__DATASET RECORDS__.
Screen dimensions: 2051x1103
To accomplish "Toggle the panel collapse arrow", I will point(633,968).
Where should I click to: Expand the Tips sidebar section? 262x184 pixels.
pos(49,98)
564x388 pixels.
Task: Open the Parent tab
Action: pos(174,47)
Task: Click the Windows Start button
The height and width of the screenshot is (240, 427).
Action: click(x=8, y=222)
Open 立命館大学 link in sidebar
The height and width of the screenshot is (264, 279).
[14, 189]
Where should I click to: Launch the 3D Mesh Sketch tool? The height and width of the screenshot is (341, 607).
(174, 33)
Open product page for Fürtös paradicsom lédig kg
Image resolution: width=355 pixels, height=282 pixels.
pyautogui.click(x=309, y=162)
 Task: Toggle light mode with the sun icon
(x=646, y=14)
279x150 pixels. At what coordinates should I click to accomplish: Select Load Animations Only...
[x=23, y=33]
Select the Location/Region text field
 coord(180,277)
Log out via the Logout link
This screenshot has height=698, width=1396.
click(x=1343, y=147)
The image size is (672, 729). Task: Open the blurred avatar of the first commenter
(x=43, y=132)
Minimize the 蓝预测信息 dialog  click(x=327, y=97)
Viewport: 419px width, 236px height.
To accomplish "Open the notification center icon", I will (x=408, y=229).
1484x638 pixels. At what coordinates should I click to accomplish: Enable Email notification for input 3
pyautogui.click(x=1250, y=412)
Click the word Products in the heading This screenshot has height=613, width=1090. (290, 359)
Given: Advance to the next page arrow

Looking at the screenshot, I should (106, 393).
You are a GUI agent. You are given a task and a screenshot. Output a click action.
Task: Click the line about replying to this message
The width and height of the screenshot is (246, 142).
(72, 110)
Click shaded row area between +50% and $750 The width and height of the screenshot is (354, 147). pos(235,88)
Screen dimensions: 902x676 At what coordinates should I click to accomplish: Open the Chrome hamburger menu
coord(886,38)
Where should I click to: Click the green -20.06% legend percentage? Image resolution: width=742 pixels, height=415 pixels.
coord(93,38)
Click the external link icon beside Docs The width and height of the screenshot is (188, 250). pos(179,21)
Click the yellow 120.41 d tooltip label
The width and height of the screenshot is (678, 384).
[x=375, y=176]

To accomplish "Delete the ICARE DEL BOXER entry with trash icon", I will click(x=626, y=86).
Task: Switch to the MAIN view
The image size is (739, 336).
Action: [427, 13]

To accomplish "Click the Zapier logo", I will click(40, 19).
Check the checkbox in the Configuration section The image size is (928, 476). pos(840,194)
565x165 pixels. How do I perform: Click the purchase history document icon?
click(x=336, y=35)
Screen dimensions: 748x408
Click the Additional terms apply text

__PROBLEM__. Preserving every character, copy the records above out again.

__REPLY__.
Screen dimensions: 2051x1103
To accomplish "Toggle the panel collapse arrow", I will point(633,968).
Where should I click to: Expand the Tips sidebar section? 262x184 pixels.
pos(49,98)
564x388 pixels.
Task: Open the Parent tab
Action: pos(174,47)
Task: Click the Windows Start button
The height and width of the screenshot is (240, 427).
Action: click(x=8, y=222)
Open 立命館大学 link in sidebar
The height and width of the screenshot is (264, 279).
[14, 189]
Where should I click to: Launch the 3D Mesh Sketch tool? The height and width of the screenshot is (341, 607).
(174, 33)
Open product page for Fürtös paradicsom lédig kg
Image resolution: width=355 pixels, height=282 pixels.
pyautogui.click(x=309, y=162)
 Task: Toggle light mode with the sun icon
(x=646, y=14)
279x150 pixels. At what coordinates should I click to accomplish: Select Load Animations Only...
[x=23, y=33]
Select the Location/Region text field
 coord(180,277)
Log out via the Logout link
This screenshot has height=698, width=1396.
click(x=1343, y=147)
The image size is (672, 729). Task: Open the blurred avatar of the first commenter
(x=43, y=132)
Minimize the 蓝预测信息 dialog  click(x=327, y=97)
Viewport: 419px width, 236px height.
To accomplish "Open the notification center icon", I will (x=408, y=229).
1484x638 pixels. At what coordinates should I click to accomplish: Enable Email notification for input 3
pyautogui.click(x=1250, y=412)
Click the word Products in the heading This screenshot has height=613, width=1090. (290, 359)
Given: Advance to the next page arrow

Looking at the screenshot, I should (106, 393).
You are a GUI agent. You are given a task and a screenshot. Output a click action.
Task: Click the line about replying to this message
The width and height of the screenshot is (246, 142).
(72, 110)
Click shaded row area between +50% and $750 The width and height of the screenshot is (354, 147). pos(235,88)
Screen dimensions: 902x676 At what coordinates should I click to accomplish: Open the Chrome hamburger menu
coord(886,38)
Where should I click to: Click the green -20.06% legend percentage? Image resolution: width=742 pixels, height=415 pixels.
coord(93,38)
Click the external link icon beside Docs The width and height of the screenshot is (188, 250). pos(179,21)
Click the yellow 120.41 d tooltip label
The width and height of the screenshot is (678, 384).
[x=375, y=176]

To accomplish "Delete the ICARE DEL BOXER entry with trash icon", I will click(x=626, y=86).
Task: Switch to the MAIN view
The image size is (739, 336).
Action: [427, 13]

To accomplish "Click the Zapier logo", I will click(40, 19).
Check the checkbox in the Configuration section The image size is (928, 476). pos(840,194)
565x165 pixels. How do I perform: Click the purchase history document icon?
click(x=336, y=35)
Screen dimensions: 748x408
Click the Additional terms apply text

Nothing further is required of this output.